We can observe that there's no need to flush the two instructions behind `jal ra, checkZero`,resulting in a reduction in the total number of cycles.
### Optimize BFloat16 (Using loop unrolling)
- A segment from the original code version
```code=
# Loop to perform multiplication
bf16_mul_loop:
mv t3, s0 # multiplicand
mv t4, s1 # multiplier
andi t5, t4, 1 # extract LSB from multiplier
beqz t5, bf16_no_add # if LSB=0, skip addition
sll t5, t3, t6 # left shift multiplicand with n bits (t6)
add t0, t0, t5 # lower 32bits = lower 32bits + left shifted multiplicand
bf16_no_add:
srli s1, s1, 1 # right shift multiplier
addi t6, t6, 1 # shift counter++
addi t2, t2, -1 # Decrement the loop counter
bnez t2, bf16_mul_loop # Continue the loop until all bits are processed
```
- Using loop unrolling
```code=
# Loop to perform multiplication
bf16_mul_loop:
mv t3, s0 # multiplicand
mv t4, s1 # multiplier
andi t5, t4, 1 # extract LSB from multiplier
beqz t5, bf16_no_add # if LSB=0, skip addition
sll t5, t3, t6 # left shift multiplicand with n bits (t6)
add t0, t0, t5 # lower 32bits = lower 32bits + left shifted multiplicand
bf16_no_add:
srli s1, s1, 1 # right shift multiplier
addi t6, t6, 1 # shift counter++
mv t3, s0 # multiplicand
mv t4, s1 # multiplier
andi t5, t4, 1 # extract LSB from multiplier
beqz t5, bf16_no_add1 # if LSB=0, skip addition
sll t5, t3, t6 # left shift multiplicand with n bits (t6)
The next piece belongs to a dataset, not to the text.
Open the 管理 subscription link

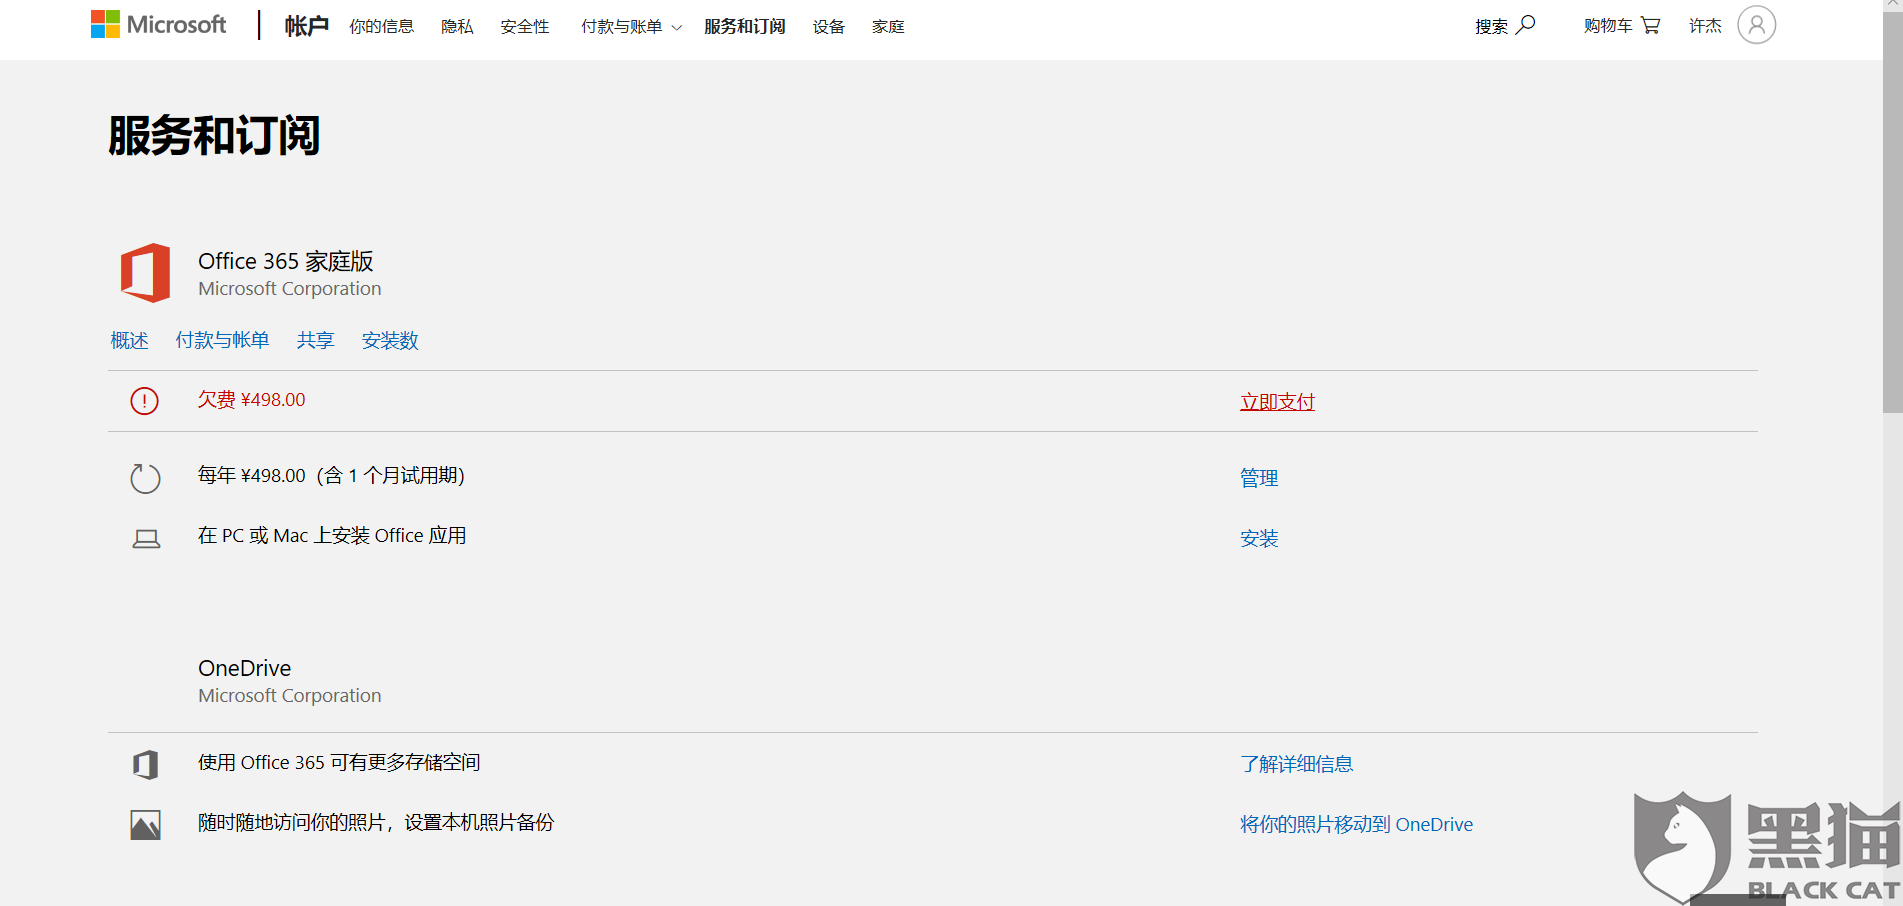(1258, 478)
add t0, t0, t5 # lower 32bits = lower 32bits + left shifted multiplicand
bf16_no_add1:
srli s1, s1, 1 # right shift multiplier
addi t6, t6, 1 # shift counter++
addi t2, t2, -2 # Decrement the loop counter
bnez t2, bf16_mul_loop # Continue the loop until all bits are processed
```
- The performance before optimization

- The performance after optimization

We can observe that the number of required flush instructions can be reduced when employing loop unrolling.